“I’ve arsked her regl’ar to marry me, every New Year’s Day for ten year.”
“Well,” said William with a judicial air, “I wun’t have asked the same one for ten years. I’d have tried someone else. I’d have gone on asking other people, if I wanted to get married. You’d be sure to find someone that wouldn’t mind you: with a sweet-shop, too. She must be a softie. Does she know you’ve got a sweet-shop?”
- Number: 1.10
- Published: 1922 (1921 in magazine form)
- Book: Just William
- Synopsis: William, pursuant to a New Year’s Resolution to be “perlite” for a day, agrees to mind the village sweet shop.
This is a bit of a Lord of the Flies tale detailing the inevitable consequences of putting William – William – in charge of a sweet shop.
Because of his extensive snacking in the earlier part of his shift, he has to increase prices to make up for it.
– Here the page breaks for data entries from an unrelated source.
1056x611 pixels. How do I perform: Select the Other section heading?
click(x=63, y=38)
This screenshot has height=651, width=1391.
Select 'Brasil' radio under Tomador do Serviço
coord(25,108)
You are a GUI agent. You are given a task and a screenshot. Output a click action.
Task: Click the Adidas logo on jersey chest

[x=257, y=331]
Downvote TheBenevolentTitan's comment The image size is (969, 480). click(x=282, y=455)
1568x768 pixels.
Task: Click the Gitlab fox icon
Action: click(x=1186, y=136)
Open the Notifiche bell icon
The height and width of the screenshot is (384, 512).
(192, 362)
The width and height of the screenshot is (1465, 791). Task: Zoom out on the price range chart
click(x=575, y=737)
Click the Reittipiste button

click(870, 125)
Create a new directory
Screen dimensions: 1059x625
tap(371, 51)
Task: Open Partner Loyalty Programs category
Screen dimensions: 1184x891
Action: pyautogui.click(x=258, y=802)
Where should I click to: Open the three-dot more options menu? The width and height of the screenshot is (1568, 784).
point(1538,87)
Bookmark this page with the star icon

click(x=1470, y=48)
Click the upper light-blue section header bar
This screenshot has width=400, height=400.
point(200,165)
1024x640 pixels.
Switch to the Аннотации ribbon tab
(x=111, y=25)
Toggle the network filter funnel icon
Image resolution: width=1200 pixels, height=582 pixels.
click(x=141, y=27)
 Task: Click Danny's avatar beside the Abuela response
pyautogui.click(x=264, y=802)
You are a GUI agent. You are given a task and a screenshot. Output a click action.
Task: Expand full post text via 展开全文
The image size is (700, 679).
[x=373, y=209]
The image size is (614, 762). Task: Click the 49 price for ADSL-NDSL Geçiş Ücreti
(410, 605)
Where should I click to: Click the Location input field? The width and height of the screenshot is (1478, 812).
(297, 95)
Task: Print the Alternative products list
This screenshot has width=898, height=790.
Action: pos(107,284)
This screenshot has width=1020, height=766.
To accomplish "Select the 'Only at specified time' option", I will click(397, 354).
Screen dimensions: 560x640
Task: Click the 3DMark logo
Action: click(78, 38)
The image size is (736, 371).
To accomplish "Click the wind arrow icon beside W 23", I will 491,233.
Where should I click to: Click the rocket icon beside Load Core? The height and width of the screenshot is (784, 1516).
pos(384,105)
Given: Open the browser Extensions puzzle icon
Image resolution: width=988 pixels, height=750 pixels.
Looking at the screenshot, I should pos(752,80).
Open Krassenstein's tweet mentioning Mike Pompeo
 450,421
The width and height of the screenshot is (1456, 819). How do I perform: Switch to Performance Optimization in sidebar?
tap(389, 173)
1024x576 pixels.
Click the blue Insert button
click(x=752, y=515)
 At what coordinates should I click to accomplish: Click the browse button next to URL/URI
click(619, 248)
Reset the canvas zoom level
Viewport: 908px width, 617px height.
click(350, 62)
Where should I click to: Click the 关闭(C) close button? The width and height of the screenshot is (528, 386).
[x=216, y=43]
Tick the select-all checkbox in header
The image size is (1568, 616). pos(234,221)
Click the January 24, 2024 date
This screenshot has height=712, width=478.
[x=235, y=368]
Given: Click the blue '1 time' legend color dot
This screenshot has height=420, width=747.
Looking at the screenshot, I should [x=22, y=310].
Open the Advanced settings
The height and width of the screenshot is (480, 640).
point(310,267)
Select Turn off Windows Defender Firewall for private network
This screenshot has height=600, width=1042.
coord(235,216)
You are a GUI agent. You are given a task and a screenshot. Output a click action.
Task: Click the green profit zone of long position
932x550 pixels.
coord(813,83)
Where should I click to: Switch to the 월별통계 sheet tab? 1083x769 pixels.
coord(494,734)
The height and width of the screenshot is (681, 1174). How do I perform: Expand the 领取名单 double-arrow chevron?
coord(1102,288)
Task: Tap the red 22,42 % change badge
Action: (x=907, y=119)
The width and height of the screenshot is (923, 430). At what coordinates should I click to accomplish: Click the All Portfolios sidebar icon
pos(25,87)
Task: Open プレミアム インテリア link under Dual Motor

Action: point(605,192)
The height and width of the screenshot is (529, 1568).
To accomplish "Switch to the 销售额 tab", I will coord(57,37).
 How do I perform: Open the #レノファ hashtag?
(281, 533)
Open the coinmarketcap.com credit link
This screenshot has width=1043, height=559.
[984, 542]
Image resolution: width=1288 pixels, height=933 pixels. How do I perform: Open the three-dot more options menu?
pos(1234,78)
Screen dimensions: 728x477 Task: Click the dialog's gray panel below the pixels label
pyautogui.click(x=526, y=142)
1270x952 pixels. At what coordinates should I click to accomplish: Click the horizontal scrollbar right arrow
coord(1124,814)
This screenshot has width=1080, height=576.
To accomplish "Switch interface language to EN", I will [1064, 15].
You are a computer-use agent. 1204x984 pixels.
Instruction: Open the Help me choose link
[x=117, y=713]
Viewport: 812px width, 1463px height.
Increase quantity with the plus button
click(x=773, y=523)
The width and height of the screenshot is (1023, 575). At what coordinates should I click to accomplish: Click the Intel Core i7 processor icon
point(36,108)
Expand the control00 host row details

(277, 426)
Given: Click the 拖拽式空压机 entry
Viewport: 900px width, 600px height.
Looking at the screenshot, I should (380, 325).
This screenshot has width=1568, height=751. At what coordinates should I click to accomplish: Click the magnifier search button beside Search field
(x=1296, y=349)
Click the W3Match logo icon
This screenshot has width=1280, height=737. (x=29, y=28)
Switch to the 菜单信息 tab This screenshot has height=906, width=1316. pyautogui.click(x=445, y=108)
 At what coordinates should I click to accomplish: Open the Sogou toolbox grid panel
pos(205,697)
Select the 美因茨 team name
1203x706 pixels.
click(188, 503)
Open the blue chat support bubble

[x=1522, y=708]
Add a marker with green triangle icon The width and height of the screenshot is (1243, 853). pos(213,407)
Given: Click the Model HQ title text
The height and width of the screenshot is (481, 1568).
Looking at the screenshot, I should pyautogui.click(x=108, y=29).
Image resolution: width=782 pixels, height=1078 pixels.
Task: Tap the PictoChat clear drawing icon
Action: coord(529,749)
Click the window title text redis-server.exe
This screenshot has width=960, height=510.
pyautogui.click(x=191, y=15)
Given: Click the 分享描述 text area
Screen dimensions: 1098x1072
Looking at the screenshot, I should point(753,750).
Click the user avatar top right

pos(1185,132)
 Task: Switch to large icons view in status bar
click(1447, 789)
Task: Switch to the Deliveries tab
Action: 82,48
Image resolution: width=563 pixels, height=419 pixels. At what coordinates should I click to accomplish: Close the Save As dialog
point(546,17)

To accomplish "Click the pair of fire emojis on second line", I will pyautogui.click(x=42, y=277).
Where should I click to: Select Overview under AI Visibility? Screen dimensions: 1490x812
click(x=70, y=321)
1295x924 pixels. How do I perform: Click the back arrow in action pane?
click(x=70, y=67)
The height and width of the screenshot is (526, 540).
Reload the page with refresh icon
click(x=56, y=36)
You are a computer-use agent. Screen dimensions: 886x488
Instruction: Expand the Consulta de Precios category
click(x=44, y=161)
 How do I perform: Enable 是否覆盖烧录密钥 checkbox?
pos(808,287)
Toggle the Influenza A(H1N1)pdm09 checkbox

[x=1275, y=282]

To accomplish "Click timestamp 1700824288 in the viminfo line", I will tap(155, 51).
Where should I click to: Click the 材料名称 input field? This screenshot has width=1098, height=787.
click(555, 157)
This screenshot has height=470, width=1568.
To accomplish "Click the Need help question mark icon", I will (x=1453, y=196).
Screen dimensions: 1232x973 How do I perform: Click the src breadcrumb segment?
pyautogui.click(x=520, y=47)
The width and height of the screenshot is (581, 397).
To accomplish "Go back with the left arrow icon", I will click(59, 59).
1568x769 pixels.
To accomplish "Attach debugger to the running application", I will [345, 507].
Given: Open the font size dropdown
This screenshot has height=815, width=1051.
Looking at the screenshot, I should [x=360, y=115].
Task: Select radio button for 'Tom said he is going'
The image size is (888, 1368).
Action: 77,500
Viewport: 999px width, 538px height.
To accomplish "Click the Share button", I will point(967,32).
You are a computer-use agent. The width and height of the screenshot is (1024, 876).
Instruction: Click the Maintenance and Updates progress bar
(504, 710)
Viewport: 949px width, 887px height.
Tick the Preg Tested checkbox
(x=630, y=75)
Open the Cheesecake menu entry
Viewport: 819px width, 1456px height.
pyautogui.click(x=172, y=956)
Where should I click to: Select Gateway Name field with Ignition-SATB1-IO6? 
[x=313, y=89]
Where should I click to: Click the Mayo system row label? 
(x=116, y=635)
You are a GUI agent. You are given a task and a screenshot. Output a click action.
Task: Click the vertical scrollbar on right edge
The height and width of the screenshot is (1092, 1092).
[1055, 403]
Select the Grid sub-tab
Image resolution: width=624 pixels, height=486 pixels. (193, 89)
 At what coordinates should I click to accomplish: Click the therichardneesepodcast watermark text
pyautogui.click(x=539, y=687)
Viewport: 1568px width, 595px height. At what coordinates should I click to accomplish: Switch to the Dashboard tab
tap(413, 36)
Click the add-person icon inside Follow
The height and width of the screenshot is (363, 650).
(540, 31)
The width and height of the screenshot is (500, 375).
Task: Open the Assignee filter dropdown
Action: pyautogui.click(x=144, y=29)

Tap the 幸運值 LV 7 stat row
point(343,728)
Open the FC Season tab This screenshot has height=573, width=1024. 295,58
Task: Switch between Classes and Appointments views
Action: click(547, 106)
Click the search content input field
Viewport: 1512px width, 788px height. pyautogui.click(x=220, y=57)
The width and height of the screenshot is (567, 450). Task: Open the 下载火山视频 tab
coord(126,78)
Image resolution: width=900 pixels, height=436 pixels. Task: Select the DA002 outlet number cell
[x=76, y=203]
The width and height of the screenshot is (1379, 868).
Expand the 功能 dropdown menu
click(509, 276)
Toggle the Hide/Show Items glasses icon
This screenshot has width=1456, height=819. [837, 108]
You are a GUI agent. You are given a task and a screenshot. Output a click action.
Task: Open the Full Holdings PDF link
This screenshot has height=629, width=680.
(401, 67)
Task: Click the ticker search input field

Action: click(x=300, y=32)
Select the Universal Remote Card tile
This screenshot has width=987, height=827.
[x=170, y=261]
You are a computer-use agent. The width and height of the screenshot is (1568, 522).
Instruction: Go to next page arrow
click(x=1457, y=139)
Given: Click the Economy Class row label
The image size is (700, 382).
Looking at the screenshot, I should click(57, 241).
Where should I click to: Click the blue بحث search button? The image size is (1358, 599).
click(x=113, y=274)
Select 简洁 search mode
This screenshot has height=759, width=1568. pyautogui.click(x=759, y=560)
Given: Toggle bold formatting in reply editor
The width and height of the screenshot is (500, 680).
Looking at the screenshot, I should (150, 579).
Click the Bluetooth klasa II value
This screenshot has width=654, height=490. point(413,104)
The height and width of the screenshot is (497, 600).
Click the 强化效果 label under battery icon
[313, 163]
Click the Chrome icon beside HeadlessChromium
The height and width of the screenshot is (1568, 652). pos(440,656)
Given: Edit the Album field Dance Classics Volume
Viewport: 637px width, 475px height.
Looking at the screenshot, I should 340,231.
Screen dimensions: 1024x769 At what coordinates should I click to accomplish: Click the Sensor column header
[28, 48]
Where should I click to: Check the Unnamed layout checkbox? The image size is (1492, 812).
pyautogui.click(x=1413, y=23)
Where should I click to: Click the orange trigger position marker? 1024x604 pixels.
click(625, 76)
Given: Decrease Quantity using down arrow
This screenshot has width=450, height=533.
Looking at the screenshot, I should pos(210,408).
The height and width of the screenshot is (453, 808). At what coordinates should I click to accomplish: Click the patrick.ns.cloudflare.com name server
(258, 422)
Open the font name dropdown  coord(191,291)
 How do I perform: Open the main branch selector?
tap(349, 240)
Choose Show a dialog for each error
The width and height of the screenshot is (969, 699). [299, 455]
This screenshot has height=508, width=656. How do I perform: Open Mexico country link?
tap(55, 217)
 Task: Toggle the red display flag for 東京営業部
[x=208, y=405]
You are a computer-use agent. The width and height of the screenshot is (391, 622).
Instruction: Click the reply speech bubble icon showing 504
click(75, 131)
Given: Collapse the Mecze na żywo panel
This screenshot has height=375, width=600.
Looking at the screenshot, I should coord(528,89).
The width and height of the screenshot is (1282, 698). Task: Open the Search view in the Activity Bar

This leads to a clash with a slightly odd elderly lady who accuses William of “profiteering” and (very oddly) “blasphemy”; every barbed insult he throws back at her (“You ole thief!”) is, mindful of his determination to be polite, suffixed with the phrase, “If you’ll ’scuse me contradictin’ of you.”
He gives free wares to a nice young girl who takes his fancy, and ends up starting a free-for-all amongst all the boys of the village.
All somewhat unsurprising.
It is a great gift to be able to lie so as to convince other people. It is a still greater gift to be able to lie so as to convince oneself. William was possessed of the latter gift.
A rare breach of the fourth wall to close the story:
“Reader, if you had been left, at the age of eleven, in sole charge of a sweet shop for a whole morning, would it have been all right with you? I trow not. But we will not follow William through the humiliating hours of the afternoon. We will leave him as, pale and unsteady, but as yet master of the situation, he wends his homeward way.”